Воскресенье, 6 октября

Я сегодня очень зла, дневник, потому что прослушала лекцию о моей молодой жизни от моего уважаемого друга Морриса. Джимини, я была очень удивлена. Конечно, я это заслужила, но ведь мы не всегда хотим слышать правду.

Он заставил меня почувствовать себя такой же большой, как точка. Послушай, дневник, я не думаю, что ему есть дело до меня. Но, черт возьми, я не собираюсь волноваться. Если он не волнуется обо мне, почему я должна? Но я не понимаю, почему он продолжает приезжать, если не любит меня. Температура 37,4. Меня лечили.


Как будто я иду во сне. Нет, это не сон. Ночной кошмар. Дом. Это кажется неправильным. Как будто стены не из гипсокартона и опорных балок, а из плоти и крови. Что я каким-то образом нахожусь не в здании, а в теле, которое вдыхает, выдыхает и поглощает. Я чувствую себя поглощенным и переваренным, и я был бы более счастлив отправить свою сестру за дверь и молиться, чтобы она оставалась снаружи.

Призраки.

Монстры.

Вероника, упавшая от боли.

Мои легкие сжимаются, когда я поднимаюсь по лестнице. Дверь в ту часть дома, где живет Вероника, приоткрыта. Ее отца нет дома. Она сказала, что он рано утром повез груз в Индиану. Даже если я ему позвоню, он ничего не сможет сделать, кроме как вернуться домой. Даже если бы он был здесь, что бы он сделал?

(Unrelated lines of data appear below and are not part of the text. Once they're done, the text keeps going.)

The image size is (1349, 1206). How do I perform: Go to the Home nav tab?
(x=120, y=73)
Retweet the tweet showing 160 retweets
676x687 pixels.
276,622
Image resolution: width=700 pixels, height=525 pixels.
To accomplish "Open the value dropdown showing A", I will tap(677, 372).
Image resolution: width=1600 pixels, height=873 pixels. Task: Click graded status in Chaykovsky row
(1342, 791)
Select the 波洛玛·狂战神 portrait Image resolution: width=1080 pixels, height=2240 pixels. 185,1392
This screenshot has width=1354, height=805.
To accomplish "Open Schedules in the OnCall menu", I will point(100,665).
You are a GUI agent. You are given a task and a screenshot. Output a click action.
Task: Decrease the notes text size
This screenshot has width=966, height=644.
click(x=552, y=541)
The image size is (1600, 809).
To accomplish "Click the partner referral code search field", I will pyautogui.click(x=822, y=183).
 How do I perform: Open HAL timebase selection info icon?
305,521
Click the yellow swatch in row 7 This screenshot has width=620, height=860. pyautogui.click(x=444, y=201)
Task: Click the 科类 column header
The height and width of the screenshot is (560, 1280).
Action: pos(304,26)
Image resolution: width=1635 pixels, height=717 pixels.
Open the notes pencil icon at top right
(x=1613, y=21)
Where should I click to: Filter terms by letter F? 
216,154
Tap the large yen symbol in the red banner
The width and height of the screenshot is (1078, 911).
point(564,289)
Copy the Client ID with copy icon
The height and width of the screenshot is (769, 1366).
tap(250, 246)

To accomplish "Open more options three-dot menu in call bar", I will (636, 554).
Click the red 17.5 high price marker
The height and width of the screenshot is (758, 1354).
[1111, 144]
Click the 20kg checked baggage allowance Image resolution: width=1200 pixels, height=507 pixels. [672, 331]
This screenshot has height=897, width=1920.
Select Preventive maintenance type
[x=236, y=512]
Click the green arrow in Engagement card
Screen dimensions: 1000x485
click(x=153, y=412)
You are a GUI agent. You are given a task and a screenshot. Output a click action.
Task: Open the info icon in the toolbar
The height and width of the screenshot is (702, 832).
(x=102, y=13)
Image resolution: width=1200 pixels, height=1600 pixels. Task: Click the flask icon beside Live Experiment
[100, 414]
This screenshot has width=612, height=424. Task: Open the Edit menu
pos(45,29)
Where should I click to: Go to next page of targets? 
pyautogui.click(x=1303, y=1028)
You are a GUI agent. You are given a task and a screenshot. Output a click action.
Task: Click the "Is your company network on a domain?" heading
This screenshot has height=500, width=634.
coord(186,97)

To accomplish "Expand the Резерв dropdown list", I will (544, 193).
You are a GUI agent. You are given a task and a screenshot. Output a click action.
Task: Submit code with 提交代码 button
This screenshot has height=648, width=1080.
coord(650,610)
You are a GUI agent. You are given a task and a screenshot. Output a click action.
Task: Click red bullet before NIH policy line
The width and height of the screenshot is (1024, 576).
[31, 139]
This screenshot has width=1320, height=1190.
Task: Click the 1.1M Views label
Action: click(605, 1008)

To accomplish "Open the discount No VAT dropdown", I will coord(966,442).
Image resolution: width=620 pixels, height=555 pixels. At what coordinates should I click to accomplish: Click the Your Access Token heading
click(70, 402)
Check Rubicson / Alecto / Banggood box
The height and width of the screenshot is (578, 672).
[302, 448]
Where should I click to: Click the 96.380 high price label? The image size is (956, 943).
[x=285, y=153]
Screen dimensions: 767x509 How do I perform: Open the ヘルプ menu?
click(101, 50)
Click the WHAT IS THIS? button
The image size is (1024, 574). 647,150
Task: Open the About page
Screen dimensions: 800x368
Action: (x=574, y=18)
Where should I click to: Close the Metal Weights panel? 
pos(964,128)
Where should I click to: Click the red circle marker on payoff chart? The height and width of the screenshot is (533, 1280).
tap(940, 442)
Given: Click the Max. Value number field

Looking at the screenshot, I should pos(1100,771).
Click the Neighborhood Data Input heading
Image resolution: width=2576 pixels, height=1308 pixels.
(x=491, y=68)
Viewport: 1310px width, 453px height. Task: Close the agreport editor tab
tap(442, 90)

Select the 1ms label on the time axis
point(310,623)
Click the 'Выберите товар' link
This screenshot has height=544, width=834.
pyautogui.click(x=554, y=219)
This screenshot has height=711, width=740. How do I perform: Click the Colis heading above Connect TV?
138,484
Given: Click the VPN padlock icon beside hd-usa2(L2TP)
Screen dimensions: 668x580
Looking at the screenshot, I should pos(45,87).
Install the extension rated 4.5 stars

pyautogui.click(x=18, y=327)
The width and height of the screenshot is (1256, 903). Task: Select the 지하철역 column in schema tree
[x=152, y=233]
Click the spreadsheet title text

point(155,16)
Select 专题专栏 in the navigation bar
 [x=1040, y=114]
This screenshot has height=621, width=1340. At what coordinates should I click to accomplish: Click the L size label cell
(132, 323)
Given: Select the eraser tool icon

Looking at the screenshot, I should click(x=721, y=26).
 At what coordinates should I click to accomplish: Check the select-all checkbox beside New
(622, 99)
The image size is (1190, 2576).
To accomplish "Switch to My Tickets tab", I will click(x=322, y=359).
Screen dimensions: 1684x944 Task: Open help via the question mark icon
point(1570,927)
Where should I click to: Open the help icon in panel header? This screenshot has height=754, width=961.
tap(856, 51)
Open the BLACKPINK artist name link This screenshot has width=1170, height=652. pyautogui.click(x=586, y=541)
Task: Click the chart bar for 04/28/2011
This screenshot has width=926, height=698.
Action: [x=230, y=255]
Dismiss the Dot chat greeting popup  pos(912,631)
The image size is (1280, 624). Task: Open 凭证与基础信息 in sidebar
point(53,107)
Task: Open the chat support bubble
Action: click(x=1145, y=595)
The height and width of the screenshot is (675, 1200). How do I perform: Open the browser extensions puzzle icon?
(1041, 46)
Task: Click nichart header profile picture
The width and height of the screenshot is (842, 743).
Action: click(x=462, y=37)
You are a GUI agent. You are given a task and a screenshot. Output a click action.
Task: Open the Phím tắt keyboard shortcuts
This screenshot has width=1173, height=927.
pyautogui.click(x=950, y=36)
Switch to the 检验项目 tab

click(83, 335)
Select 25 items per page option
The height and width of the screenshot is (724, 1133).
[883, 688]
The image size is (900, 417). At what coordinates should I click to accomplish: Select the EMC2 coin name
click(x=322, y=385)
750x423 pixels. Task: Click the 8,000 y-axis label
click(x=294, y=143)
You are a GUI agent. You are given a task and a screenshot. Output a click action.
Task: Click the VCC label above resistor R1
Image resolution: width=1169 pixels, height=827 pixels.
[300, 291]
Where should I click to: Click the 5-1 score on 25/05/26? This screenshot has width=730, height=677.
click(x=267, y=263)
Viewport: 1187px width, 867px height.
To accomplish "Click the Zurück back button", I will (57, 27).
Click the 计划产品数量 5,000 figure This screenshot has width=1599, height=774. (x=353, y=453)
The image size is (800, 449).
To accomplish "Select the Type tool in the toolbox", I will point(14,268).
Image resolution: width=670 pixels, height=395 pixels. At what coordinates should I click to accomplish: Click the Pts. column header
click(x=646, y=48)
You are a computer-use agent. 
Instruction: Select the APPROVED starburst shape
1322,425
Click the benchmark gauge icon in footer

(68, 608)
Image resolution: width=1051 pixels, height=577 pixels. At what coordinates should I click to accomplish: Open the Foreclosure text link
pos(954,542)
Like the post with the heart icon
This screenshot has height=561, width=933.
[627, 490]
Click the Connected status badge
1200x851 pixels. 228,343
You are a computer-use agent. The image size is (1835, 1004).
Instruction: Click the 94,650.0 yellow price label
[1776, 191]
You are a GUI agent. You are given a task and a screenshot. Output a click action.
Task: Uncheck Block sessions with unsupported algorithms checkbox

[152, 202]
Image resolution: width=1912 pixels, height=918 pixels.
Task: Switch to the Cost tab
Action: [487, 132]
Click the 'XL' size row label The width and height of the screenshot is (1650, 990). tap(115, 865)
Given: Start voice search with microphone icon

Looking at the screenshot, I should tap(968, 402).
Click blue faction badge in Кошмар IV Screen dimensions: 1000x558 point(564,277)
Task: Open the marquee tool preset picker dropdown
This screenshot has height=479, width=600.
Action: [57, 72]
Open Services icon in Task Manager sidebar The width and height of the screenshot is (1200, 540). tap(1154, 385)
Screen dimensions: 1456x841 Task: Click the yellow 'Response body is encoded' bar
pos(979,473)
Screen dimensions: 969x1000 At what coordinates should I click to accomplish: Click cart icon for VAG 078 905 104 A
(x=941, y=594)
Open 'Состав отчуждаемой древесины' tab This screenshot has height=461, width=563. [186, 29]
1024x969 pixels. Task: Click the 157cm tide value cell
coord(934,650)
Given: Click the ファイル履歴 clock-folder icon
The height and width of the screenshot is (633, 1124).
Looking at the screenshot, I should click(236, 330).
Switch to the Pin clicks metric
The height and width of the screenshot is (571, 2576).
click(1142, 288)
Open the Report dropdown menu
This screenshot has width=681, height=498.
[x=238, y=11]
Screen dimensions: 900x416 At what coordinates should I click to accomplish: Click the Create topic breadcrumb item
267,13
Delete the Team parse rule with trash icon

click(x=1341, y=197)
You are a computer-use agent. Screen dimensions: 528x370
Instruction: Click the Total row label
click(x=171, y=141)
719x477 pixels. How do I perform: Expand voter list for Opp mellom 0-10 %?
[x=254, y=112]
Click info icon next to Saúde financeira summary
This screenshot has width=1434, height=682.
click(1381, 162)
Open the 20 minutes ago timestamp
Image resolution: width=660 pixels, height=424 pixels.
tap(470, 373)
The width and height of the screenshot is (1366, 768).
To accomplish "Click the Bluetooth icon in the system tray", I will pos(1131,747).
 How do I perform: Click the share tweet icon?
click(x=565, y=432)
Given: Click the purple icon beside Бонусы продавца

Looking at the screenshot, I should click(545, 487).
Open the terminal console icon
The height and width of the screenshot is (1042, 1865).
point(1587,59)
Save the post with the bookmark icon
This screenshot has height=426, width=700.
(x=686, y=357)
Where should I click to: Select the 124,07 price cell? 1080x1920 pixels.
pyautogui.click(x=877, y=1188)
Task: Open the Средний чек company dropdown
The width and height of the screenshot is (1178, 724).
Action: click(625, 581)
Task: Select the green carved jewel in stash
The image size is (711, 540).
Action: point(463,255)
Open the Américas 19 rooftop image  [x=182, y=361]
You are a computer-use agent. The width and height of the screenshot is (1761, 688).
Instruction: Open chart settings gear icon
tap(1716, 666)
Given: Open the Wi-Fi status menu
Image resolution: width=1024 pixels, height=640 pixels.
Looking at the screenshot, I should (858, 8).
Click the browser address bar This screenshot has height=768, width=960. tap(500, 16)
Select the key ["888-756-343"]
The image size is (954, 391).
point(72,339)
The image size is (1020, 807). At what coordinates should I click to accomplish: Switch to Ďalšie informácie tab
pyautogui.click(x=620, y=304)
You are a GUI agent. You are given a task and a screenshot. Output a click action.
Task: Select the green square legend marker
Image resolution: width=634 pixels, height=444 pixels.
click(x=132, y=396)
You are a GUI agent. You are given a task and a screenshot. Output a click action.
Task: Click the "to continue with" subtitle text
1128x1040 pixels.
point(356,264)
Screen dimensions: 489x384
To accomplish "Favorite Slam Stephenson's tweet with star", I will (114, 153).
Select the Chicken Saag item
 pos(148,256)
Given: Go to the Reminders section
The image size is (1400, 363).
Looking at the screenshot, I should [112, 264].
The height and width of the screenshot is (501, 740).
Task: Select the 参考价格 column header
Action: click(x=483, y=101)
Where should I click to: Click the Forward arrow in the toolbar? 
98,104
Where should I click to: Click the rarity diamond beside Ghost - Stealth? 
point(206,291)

Я подумываю о том, чтобы войти, но не делаю этого. Что говорила Вероника о стуке в дверь? Что-то о том, что всегда нужно беспокоиться о том, кого впускать в дом: это может быть смерть.

Мой мозг начинает меня раздражать. Это она обычно настаивает на том, чтобы ее пригласили войти, не я. Запрокидываю голову от болезенного осознания. Она считает смертью себя.

Я стучу в дверь. Звук тихий, но он эхом разносится по пустому фойе. Кравиц приоткрывает дверь на несколько сантиметров и выглядывает в это небольшое пространство. Разноцветный ирокез и каменно-холодные глаза за толстыми очками в черной оправе. Телосложение бойца со скучающей осанкой.

– Зачем ты пришел?

– Я хочу увидеть Веронику.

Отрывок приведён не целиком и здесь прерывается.